The 1,700 kilometre Melbourne-Brisbane Inland Rail is expected to support around 16,000 jobs at the peak of construction, including 5,000 in NSW and 7,200 in Queensland.
It will more than double the freight capacity on this route and take hundreds of thousands of truck movements off the road each year.
Small businesses are a core part of this growth story.
Under the land transport infrastructure national partnership agreement, states and territories are required to develop and implement industry participation plans for all projects that receive Commonwealth payments over $20 million.
The plans outline how the project will provide Australian industry with a fair opportunity to participate in the project, with an aim to promote, develop and maintain sustainable Australian industry capability.
This ensures that local businesses share in the benefits of our infrastructure pipeline and helps to promote, develop and maintain sustainable Australian industry capability.
Within nine months of commencing major earthworks at Western Sydney International Airport nearly $37 million of work was subcontracted to 24 local businesses, ranging from traffic control to trucking and digging equipment to demolition works.
On Inland Rail which is only just underway, 84 local businesses have already worked on $46 million of construction on the Parkes to Narromine section.
And last week, the Prime Minister announced that the Government is bringing forward $3.8 billion of investment into the next four years, including $1.8 billion to be spent both this financial year and next year.
This will see projects accelerated across all states and territories.

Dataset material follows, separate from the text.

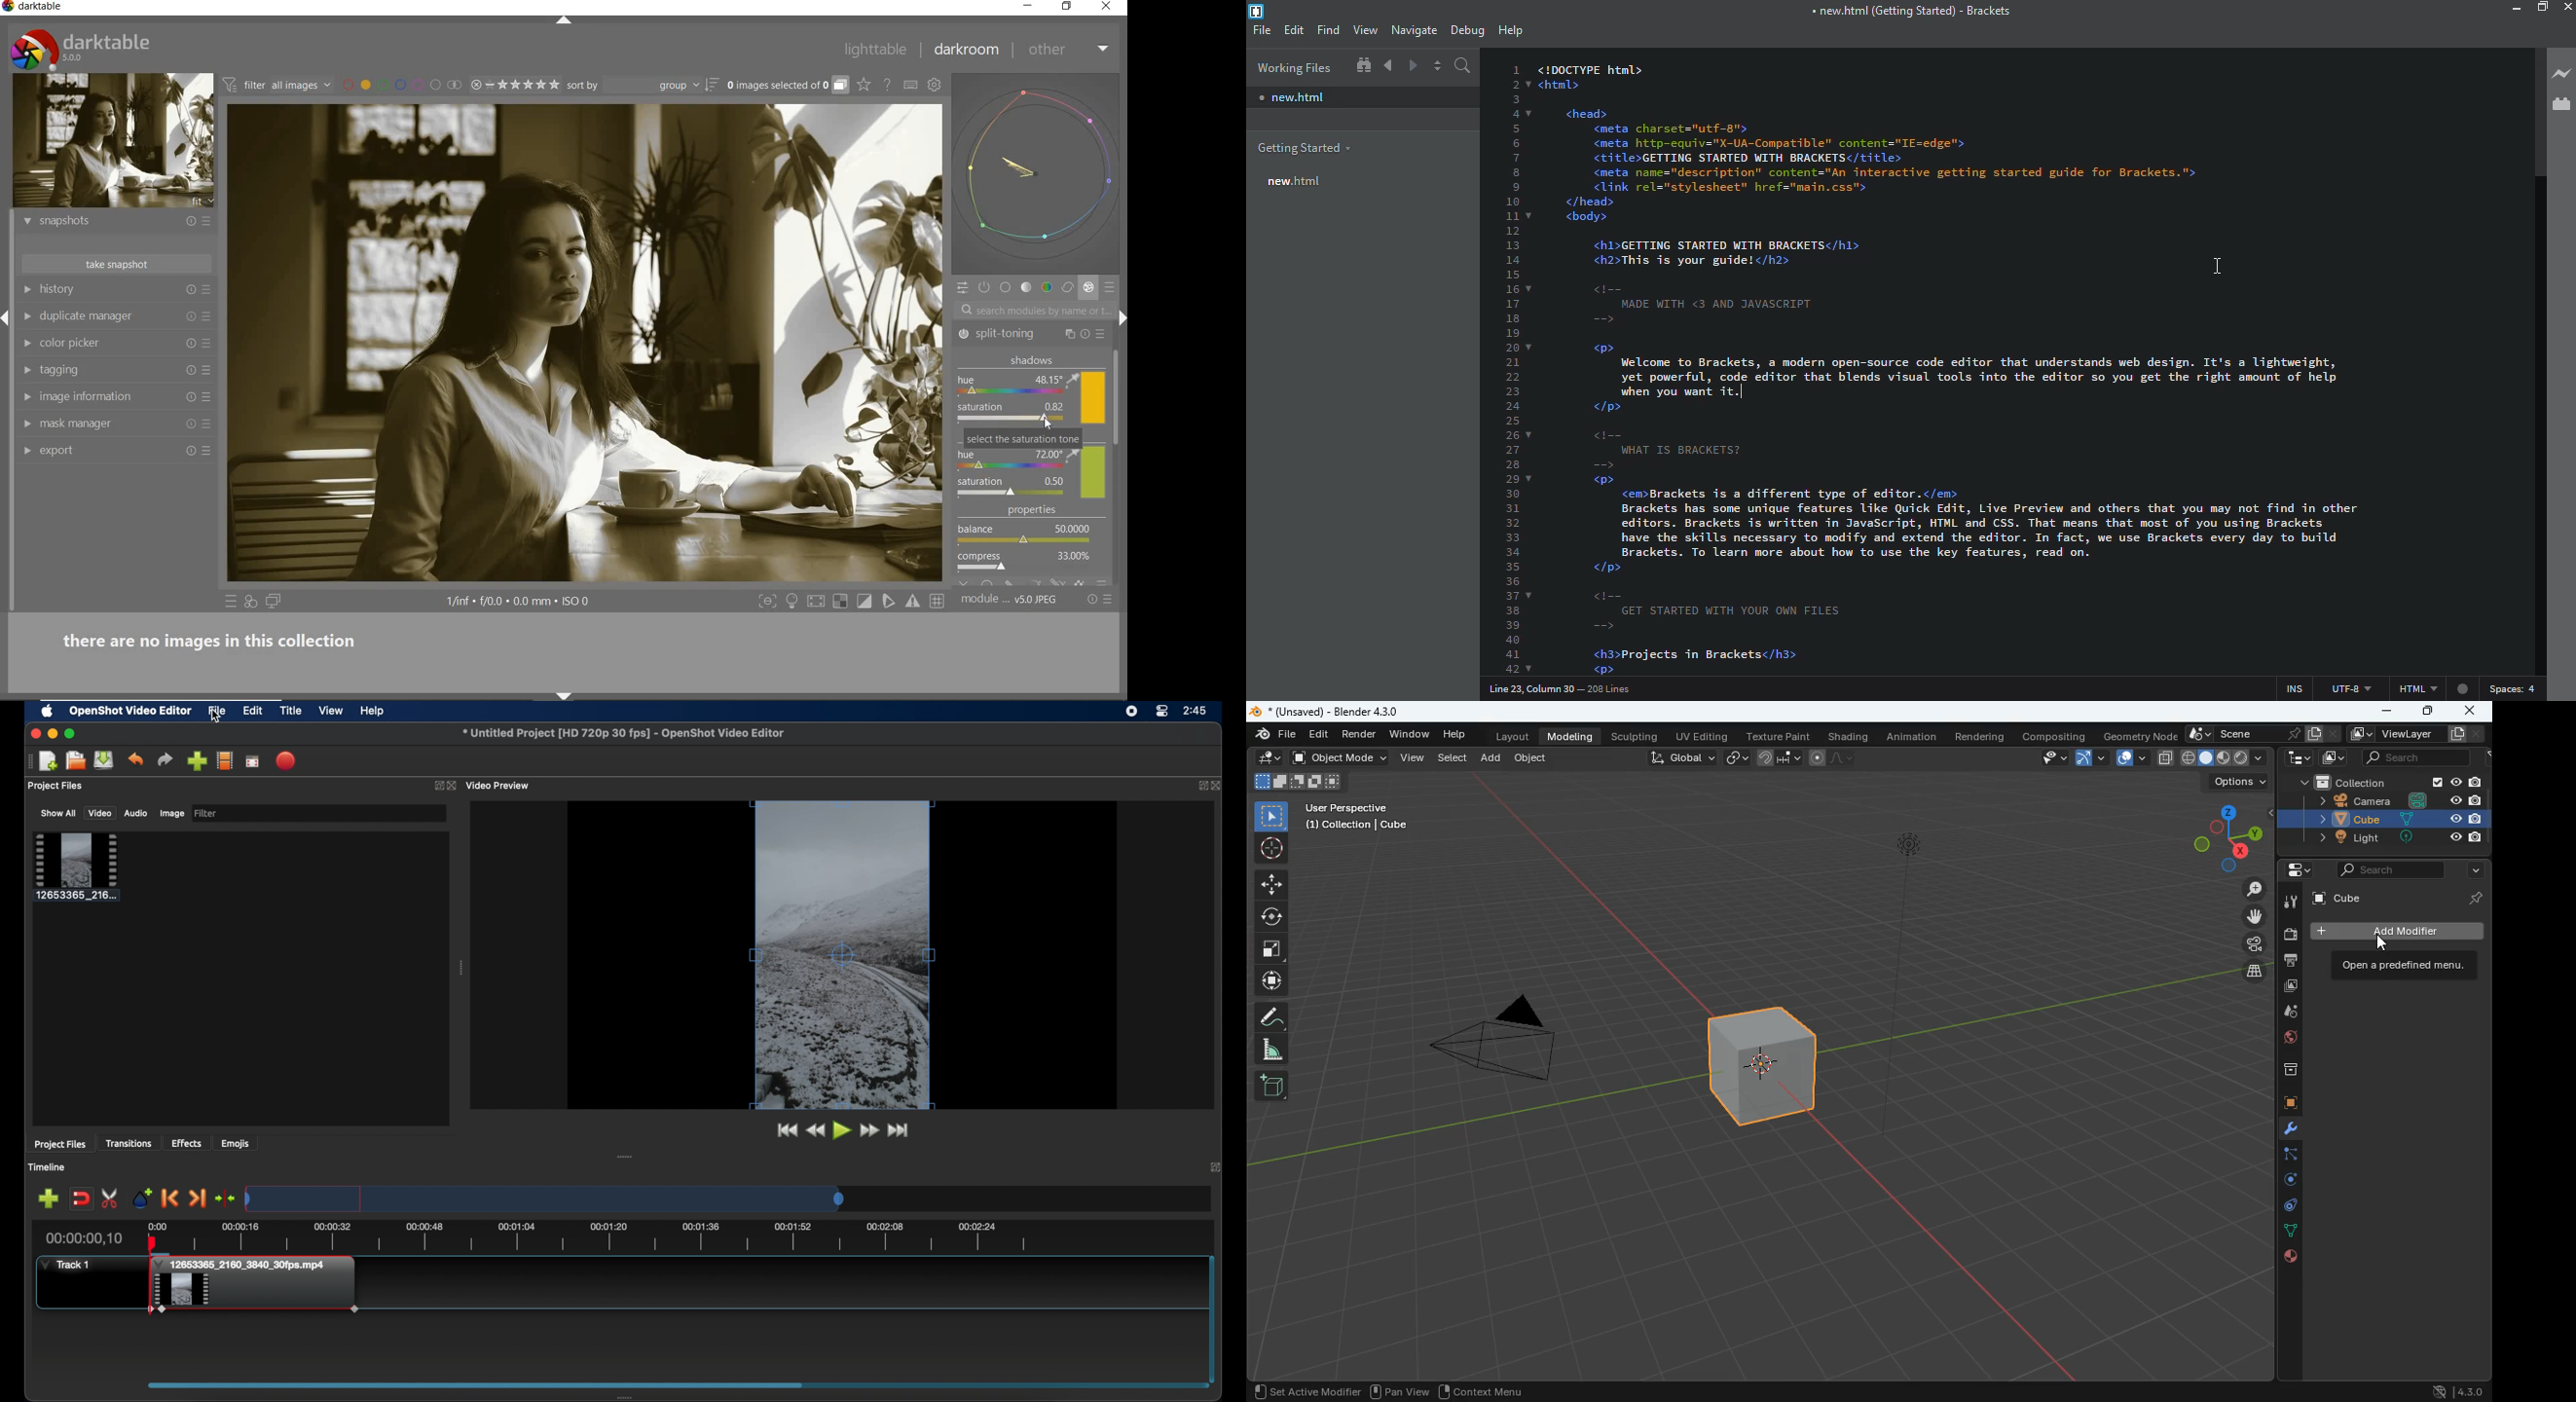  Describe the element at coordinates (1272, 916) in the screenshot. I see `rotate` at that location.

This will help better connect people to their jobs, homes and communities providing people the opportunity to work, learn and socialise.
It is building the longer-term productive capacity of the economy by improving access from our farm gates and factories to domestic and export markets.

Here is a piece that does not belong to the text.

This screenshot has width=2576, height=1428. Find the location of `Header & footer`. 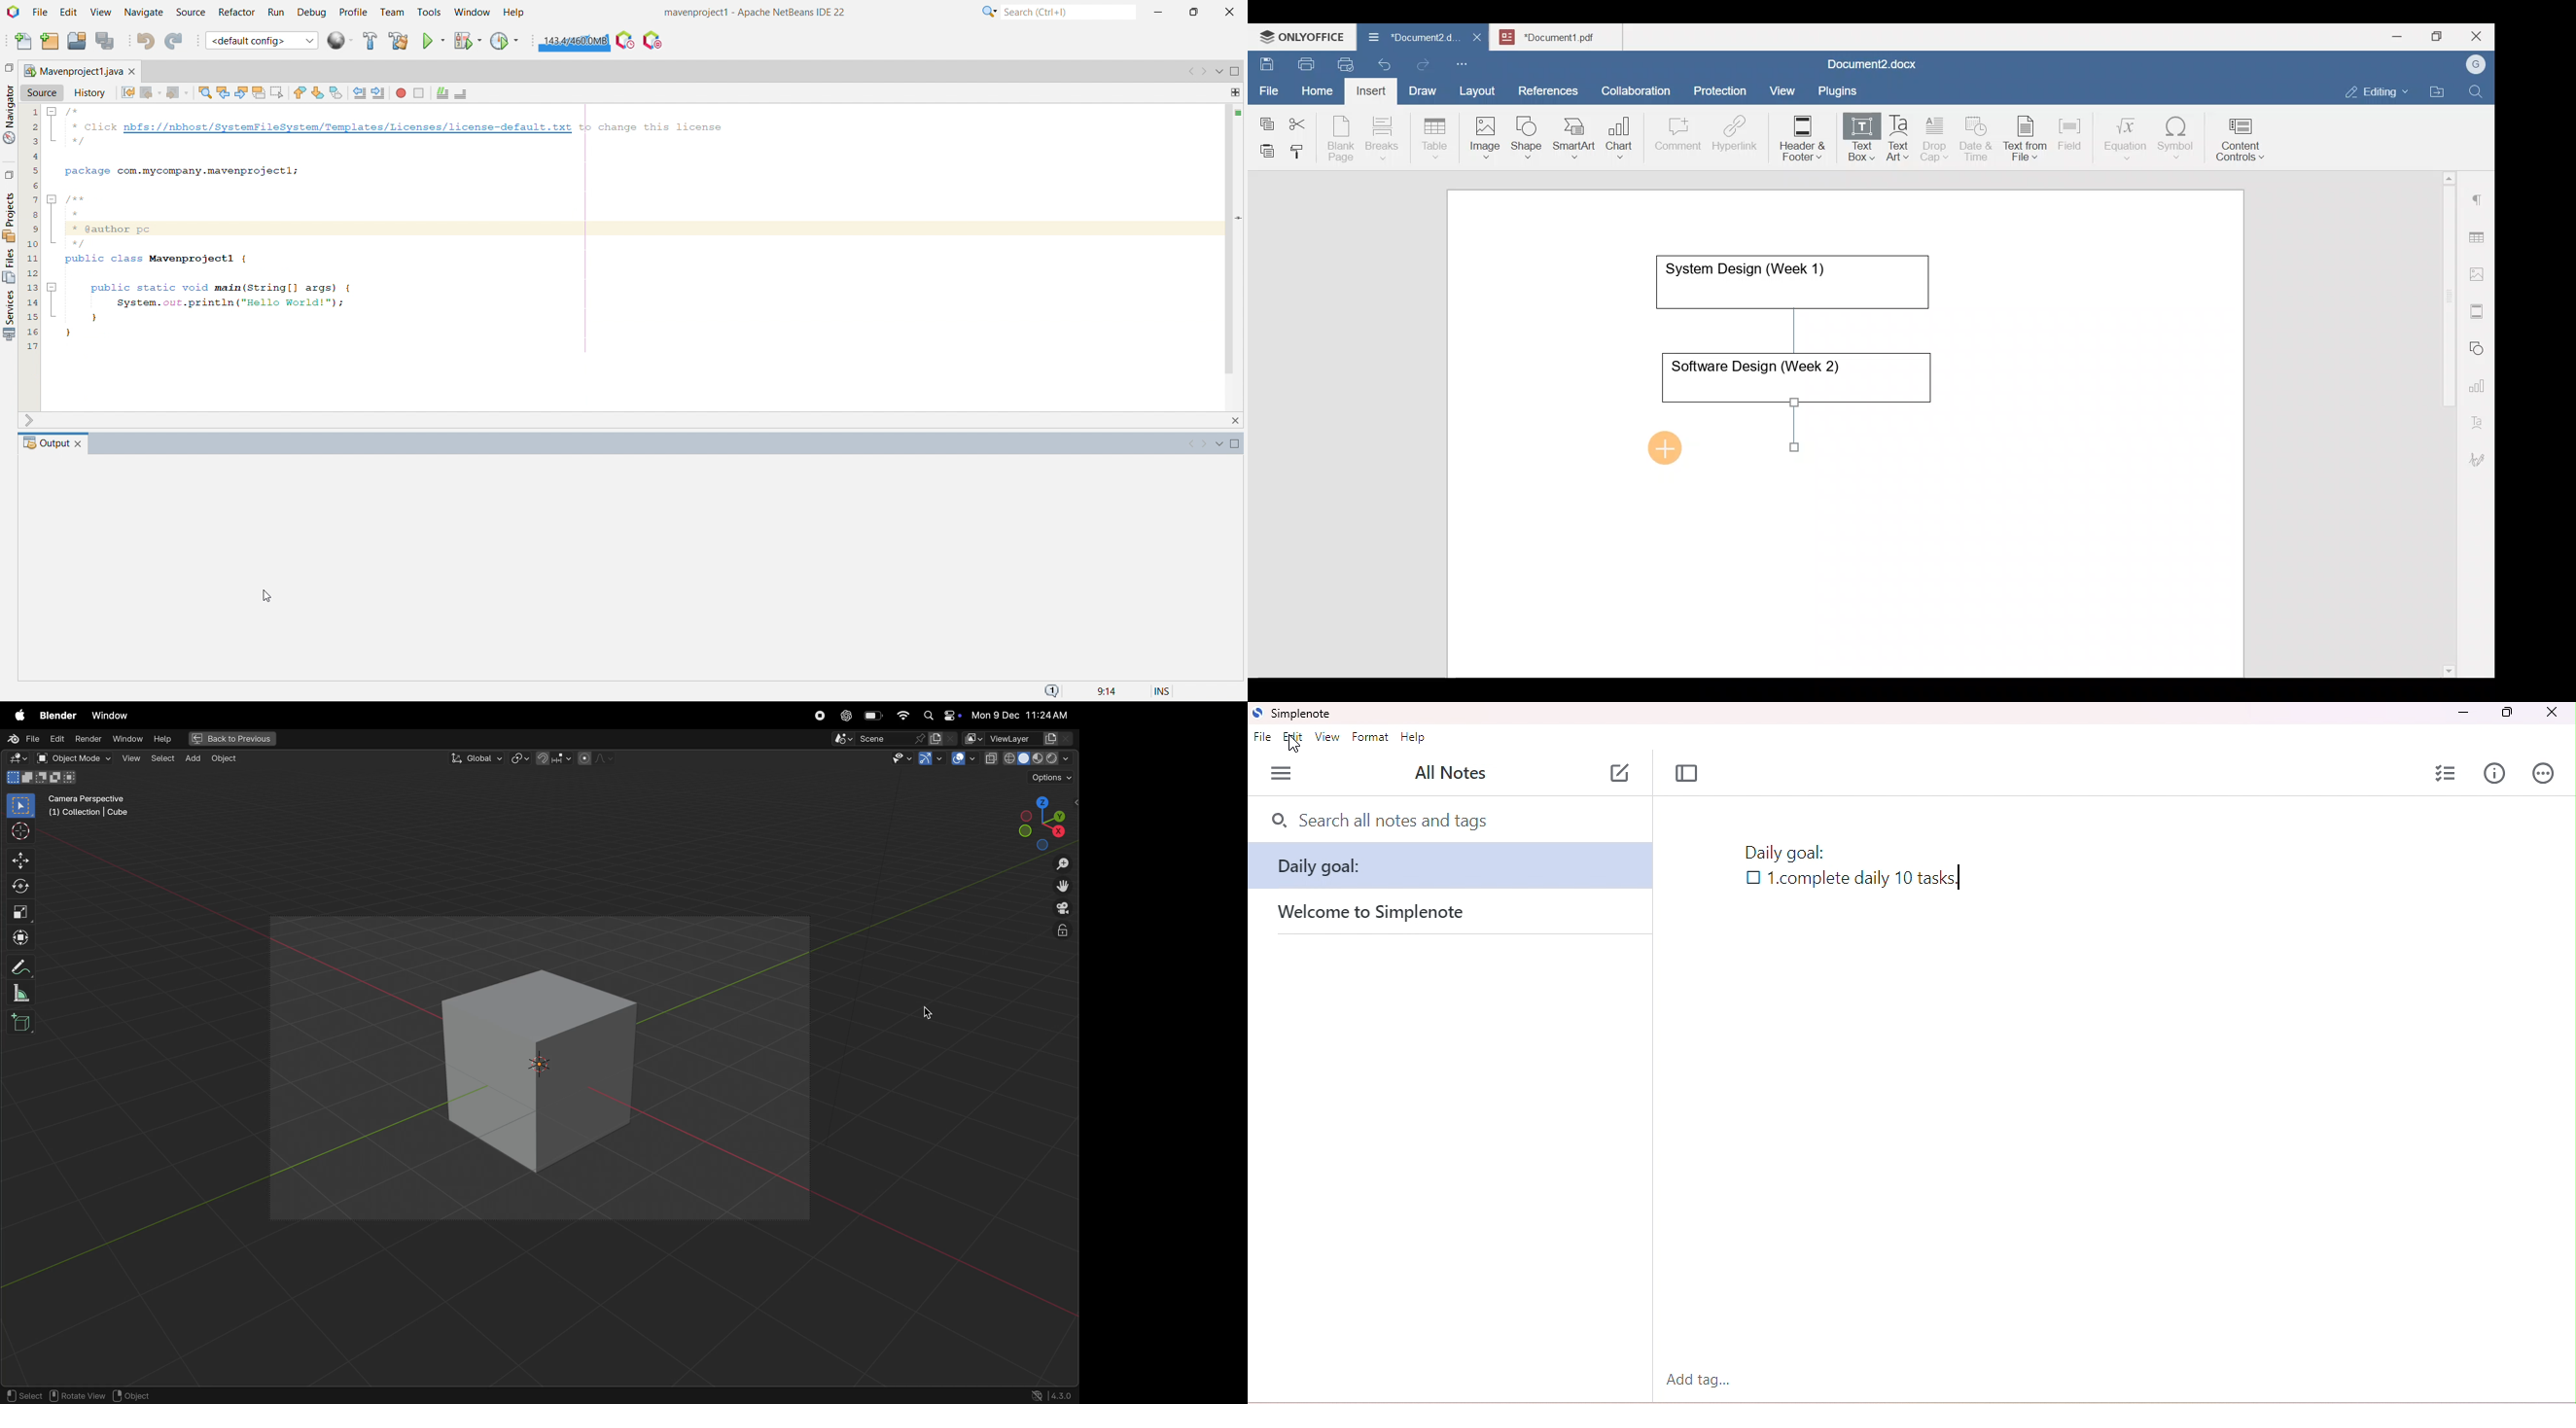

Header & footer is located at coordinates (1798, 137).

Over the next four years, infrastructure spending will average more than $10 billion in each year.
In the four years before we came to Government, it averaged around $6 billion.
This level of infrastructure spending is unprecedented in Australia’s history and while we are always prepared to accelerate projects, we need to ensure the sector has the capacity to deliver projects on time and on Budget so that we maximise the return to the taxpayer.
This unprecedented investment in infrastructure, more than $300 billion of tax cuts for small businesses and income earners and record spending on essential services is only possible because of responsible fiscal management and a budget that is back under control.
We have worked hard to rebuild the nation’s finances and are once again living within our means.
We are building economic resilience and creating the capacity to respond to future economic shocks.
And we are putting the Budget on a sustainable trajectory so that future generations do not have to pick up the tab for the last.
There are many reasons to be confident about Australia’s economic future, not least because of the entrepreneurship, vision and energy of Australia’s business sector, many of whom are represented in this room.
With tonight’s announcement of the Business Growth Fund and the many other initiatives underway, we look forward to working together – Government and business – to create more jobs and build a stronger economy for all.